Ever since I started hosting Thanksgiving dinner many years ago, I have been on a quest to make the perfect Thanksgiving turkey. I’ve brined it, deep-fried it, marinated it, injected it, buttered it, dry-rubbed it, butterflied it, and stuffed it. I’ve tried Kosher turkeys, organic turkeys, free-range turkeys and self-basting turkeys. A few years ago, I even bought an oil-less outdoor propane turkey fryer called “The Big Easy,” which freed up my oven and actually made a wonderfully crisp-skinned and juicy turkey. (If you want to spend $115 on a large piece of equipment that will likely sit in storage collecting cobwebs 364 days a year, I highly recommend it!)
From all this fussing with turkeys, I’ve come to realize that my turkey will never be perfect. Let’s face it: turkeys, on their own, just aren’t very good. That’s what gravy and cranberry sauce are for. As Mary Risley from Tante Marie’s Cooking School humorously points out in the video below (which you should definitely watch, especially if you have any turkey-cooking anxiety), “I have never had an outstanding turkey.”
(Viewer discretion advised — this funny video contains some foul language)
Short of purchasing a special turkey cooker (this is the one I have), it is near impossible to cook a turkey perfectly: the white meat always cooks before the dark meat is done and the skin on the bottom is never crisp (unless you flip the hot, sputtering bird mid-way through cooking – ummm, no thank you).
So is it really worth it to go to great lengths – brining in big coolers for days in the garage, risking life and limb deep-frying in the driveway, pre-icing the breast of the turkey so it cooks more slowly (I swear, there’s a very respectable cooking magazine that wants you to do this) – to make that end-all and be-all turkey?
It’s up to you, but I’m not interested in babysitting my turkey for three days to get only marginally better results at the end.
My advice to you on Thanksgiving is to keep it simple. Make my easy roast turkey with an over-the-top delicious gravy and some cranberry sauce to go with it. Focus your time and creativity on the side dishes and desserts because that’s what everyone really looks forward to anyway.
My favorite turkey recipe uses the high-heat roasting method. It requires no brining or stuffing, fancy seasoning, trussing, or injecting. It’s just a plain ol’ turkey seasoned with olive oil, salt and pepper and roasted in a 450°F-oven until the skin is crispy and brown and the meat is juicy. From all my turkey travails, I can tell you that this simple high-heat roasting method is the absolute best way to cook a turkey.

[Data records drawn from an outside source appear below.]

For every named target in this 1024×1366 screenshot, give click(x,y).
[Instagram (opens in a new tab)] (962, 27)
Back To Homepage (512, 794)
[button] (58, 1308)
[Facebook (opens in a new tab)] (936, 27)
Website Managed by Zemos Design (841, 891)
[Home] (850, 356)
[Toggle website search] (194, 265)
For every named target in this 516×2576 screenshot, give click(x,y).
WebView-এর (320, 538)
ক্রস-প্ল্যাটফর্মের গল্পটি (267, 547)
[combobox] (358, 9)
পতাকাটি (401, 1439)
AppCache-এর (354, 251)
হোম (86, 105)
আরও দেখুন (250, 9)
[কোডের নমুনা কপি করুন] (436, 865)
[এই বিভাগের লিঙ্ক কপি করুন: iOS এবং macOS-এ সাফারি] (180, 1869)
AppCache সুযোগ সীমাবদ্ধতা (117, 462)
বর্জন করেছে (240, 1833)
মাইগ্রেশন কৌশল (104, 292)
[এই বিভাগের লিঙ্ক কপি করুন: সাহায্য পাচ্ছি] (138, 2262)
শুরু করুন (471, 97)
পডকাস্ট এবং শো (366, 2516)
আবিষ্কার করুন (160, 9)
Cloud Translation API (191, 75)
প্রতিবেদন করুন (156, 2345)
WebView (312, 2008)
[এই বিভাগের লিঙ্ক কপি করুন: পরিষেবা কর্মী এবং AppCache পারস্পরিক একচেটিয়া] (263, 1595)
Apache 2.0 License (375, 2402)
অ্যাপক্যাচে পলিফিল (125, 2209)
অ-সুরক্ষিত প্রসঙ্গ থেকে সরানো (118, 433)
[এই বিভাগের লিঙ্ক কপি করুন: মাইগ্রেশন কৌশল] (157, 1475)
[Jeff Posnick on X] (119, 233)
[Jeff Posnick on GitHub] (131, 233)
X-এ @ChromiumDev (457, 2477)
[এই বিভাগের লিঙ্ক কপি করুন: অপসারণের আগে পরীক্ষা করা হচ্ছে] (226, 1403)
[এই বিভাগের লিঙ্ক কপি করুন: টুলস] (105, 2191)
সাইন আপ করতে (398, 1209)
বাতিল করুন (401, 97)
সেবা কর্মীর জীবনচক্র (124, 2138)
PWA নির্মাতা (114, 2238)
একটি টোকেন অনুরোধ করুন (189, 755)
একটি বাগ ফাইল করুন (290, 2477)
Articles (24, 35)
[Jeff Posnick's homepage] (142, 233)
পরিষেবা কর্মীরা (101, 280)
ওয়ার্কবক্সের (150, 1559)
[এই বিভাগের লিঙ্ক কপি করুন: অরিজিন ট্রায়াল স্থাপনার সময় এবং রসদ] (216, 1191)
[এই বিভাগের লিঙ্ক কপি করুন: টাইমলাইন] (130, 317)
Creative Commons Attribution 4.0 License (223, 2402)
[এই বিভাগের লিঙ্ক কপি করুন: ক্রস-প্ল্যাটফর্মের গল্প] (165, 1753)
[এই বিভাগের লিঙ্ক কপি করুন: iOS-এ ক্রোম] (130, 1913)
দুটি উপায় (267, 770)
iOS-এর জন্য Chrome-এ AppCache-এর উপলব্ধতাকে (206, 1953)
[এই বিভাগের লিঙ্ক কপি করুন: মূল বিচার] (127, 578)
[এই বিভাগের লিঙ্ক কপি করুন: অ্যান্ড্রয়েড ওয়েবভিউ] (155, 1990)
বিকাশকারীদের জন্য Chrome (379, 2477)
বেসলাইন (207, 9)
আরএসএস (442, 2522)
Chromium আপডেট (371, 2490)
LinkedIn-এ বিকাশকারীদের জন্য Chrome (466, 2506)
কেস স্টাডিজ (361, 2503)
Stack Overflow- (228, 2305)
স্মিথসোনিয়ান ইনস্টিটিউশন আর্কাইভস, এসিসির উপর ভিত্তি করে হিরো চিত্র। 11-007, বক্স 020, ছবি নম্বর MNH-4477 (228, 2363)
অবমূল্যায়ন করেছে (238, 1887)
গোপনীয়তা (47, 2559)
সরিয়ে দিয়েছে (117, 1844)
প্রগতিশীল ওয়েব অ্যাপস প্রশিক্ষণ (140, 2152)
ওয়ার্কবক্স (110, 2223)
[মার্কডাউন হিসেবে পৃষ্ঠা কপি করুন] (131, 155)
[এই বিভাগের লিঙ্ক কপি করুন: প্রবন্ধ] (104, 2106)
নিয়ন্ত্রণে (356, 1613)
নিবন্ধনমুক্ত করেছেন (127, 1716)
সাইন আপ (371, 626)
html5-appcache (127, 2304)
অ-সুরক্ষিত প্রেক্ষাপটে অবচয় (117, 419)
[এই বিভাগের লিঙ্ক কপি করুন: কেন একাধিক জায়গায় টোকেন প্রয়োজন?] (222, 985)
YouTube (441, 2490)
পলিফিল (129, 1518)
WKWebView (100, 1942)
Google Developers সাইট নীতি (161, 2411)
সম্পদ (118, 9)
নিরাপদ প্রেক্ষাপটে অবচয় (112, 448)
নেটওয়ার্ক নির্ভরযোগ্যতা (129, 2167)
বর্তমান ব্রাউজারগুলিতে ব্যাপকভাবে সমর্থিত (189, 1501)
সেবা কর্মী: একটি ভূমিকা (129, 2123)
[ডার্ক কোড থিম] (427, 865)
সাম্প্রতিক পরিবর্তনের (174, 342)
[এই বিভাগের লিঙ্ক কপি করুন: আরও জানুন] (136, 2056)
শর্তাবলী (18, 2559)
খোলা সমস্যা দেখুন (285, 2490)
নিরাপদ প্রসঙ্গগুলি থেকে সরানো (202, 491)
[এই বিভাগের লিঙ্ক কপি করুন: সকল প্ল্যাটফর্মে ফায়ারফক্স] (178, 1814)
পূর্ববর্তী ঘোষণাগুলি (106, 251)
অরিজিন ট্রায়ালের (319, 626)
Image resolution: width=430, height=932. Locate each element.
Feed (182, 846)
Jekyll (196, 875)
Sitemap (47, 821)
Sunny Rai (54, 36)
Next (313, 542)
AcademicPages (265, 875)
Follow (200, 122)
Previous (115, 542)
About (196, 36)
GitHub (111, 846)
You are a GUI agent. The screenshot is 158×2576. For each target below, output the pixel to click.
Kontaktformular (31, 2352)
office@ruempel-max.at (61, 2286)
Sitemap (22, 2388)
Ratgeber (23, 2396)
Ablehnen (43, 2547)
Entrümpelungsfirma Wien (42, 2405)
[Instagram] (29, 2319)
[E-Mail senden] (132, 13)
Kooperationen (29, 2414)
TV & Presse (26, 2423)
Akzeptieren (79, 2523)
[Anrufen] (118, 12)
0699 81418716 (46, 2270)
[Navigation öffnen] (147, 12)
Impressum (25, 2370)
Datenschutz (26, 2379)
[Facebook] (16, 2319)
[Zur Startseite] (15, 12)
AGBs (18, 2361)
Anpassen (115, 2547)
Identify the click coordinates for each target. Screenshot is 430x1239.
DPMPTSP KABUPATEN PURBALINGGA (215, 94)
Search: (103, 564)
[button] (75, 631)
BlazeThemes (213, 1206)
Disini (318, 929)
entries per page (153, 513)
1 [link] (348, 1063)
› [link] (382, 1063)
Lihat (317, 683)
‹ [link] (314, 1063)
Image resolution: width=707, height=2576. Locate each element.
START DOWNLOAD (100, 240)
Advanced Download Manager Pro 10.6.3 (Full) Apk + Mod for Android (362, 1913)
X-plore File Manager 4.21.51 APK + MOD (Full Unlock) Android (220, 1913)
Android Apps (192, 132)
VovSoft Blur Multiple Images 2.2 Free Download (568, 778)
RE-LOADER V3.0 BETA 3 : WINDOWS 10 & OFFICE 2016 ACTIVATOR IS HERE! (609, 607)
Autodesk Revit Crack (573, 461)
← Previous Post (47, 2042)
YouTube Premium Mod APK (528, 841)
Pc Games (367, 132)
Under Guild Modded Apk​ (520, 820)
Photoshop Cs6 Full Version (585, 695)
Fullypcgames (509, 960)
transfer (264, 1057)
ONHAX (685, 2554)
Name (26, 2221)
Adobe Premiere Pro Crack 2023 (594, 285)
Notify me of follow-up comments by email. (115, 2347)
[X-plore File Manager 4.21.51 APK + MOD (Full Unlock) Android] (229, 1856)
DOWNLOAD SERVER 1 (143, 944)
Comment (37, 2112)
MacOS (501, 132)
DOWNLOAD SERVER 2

And, believe it or not, the turkey cooks in 1 to 1-1/2 hours. I know it sounds impossible if you’ve been waking up early for the last twenty years to slow-cook your turkey but I promise you it works. The turkey is cooked to an internal temperature of 160°F in the oven (not the 175°F to 180°F many recipes recommend) and comes up to 165°F (the USDA recommended safe temperature for turkey) while it rests.
Finally, keep in mind, while the high-heat method results in a juicy, crisp-skinned turkey, it will still taste like turkey! The gravy and cranberry sauce are what make it taste good.
A Few Final Thoughts on Turkey
– Depending on where you buy your turkey, you might be presented with several options like Organic, All-Natural, Kosher or Self-Basting. I like Kosher turkeys best but they can be expensive and hard to find. I’ve also had good results with Whole Foods’ turkeys. (If you want to read more about the different types of turkeys, click here.)
– Most turkey recipes will advise you to save the turkey giblets to make turkey stock and gravy. It’s a good idea but, to be honest, I never bother – there’s too much other cooking to do on Thanksgiving. The drippings from the roasted turkey will give you plenty of flavor for your gravy, and you can use store bought chicken broth for the rest. Keep it simple!
– No matter how you cook your turkey, leave it un-trussed (don’t tie the legs together) – it’s easier and the turkey will cook more evenly. Many turkeys come with a plastic binder that holds the legs together; just cut it off. Or sometimes the skin is pulled around the legs to hold them together; you can cut that off as well.
– Don’t go crazy trying to flavor your turkey with herbs and spices. Salt, pepper and oil the skin and you’re good to go. Anything else is unnecessary and gets overshadowed by the gravy and all the side dishes anyway.
– Don’t worry about basting the bird; it’s not necessary and let’s heat out of the oven, which increases the cooking time.
– Don’t stuff your turkey – it will cook faster and you won’t have to worry about giving your guests salmonella. Plus, your stuffing will be mushy if you cook it inside the bird. Why have soggy stuffing when you can bake it separately in the oven and have it crisp and toasty on top?